Defiant Bush says Iran still poses a threat
http://www.guardian.co.uk/iran/story/0,,2222038,00.html
December 5 2007: "President Bush insists that US foreign policy towards Iran will remain unchanged despite proof it has halted its nuclear weapons programme
President George Bush insisted yesterday that US foreign policy towards Iran will remain unchanged in spite of an American intelligence report confirming the country had halted its nuclear weapons programme in 2003.
Bush, at a hastily-organised White House press conference, said: "Iran was dangerous, Iran is dangerous, and Iran will be dangerous if they have the knowledge necessary to make a nuclear weapon."

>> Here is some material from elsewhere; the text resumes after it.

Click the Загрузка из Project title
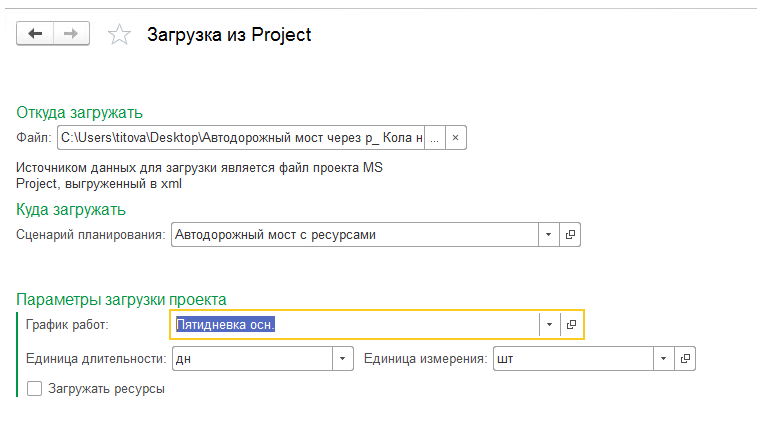 (x=229, y=35)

But a major re-evaluation of policy towards Iran is under way in capitals round the world in light of the report."
Comment:
The combined report by the 16 intelligence agencies doesn't admit they didn't have reliable evidence that Iran had a nuclear weapons program PRIOR to 2003. Bush used this as an excuse to claim Iran DID have one to save face and go into the "Iran is the enemy" propoganda.

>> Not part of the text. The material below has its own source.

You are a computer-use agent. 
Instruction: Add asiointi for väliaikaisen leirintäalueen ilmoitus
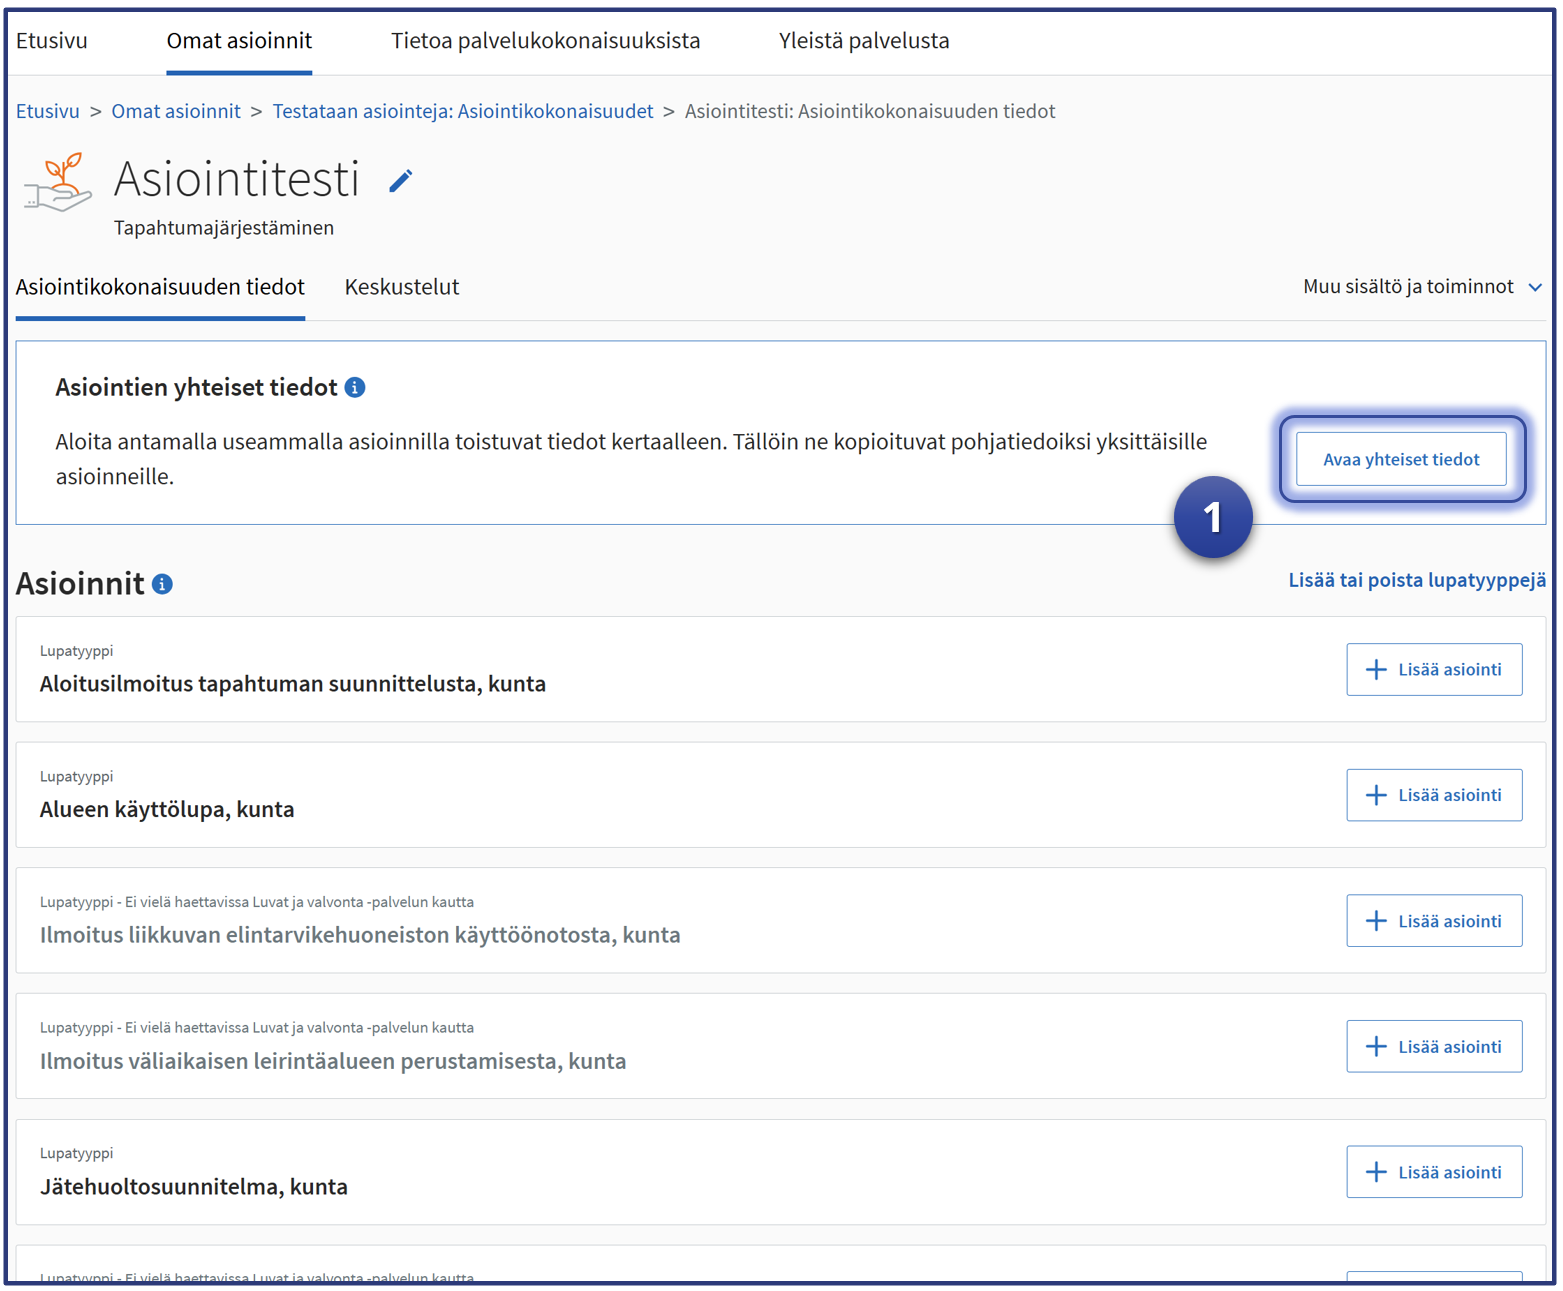1433,1047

After the US and British attack on Iraq, the Iranians asked for talks - which the outriders of the Bush posse, Cheney and Rumsfeld, refused. It proved to be a colossal missed opportunity, as former Secretary of State James Baker has repeatedly underlined.
The intelligence community also said for the first time in the new NIE: "We do not know whether it currently intends to develop nuclear weapons."
That judgment confirms what International Atomic Energy Agency (IAEA) director general Mohamed ElBaradei and other close observers of the Iranian nuclear program have been saying since 2004: Iran is not interested in nuclear weapons but in the deterrent value inherent in the knowledge of mastering the nuclear fuel cycle.
Part of the background history to this was that the Pakistan military (pre-Musharraf - "our man" - military coup in 1999) needed to get money after the US cut their funding and had their scientist A Q Khan sell nuclear technology to North Korea, Libya, Iran and others. This was not disclosed by the US until many years later.
Germany, Canada , the US and others had not fulfilled contracts to supply nuclear technology to Iran under treaty agreements. So Iran got technology from others. But Iran has, officially, always had a "non-nuclear weapons" policy.
For years the US cooperated through its intelligence agencies with Osama bin Laden in Afghanistan, with the assistance of Pakistan, in sending jihadis that he trained to fight into the Balkans and former Soviet states (while Halliburton under Cheney was doing business with Iran) - even after Osama had declared "war on America" in 1996, because of the US military presence in Saudi Arabia.
Prior to 9/11, the Bush administration actively sought pipeline contracts with the Taliban through its trade representatives , State department and intelligence officials on behalf of Enron and US oil companies, while ignoring the presence of Osama bin Laden in Afghanistan, in spite of warnings from Richard Clarke, the head of counter-terrorism and others. The intelligence agencies (including the FBI) were ordered by the Bush administration to stop monitoring the flow of money from Saudi Arabia to jihadists in Pakistan, Afghanistan and elsewhere.
The biggest question raised by the NIE audit is about intelligence itself and the way that the Bush adminstration shamelessly put it to short-sighted political use. The credibility of the intelligence agencies is severely damaged by their part in the casual adventurism of the administration.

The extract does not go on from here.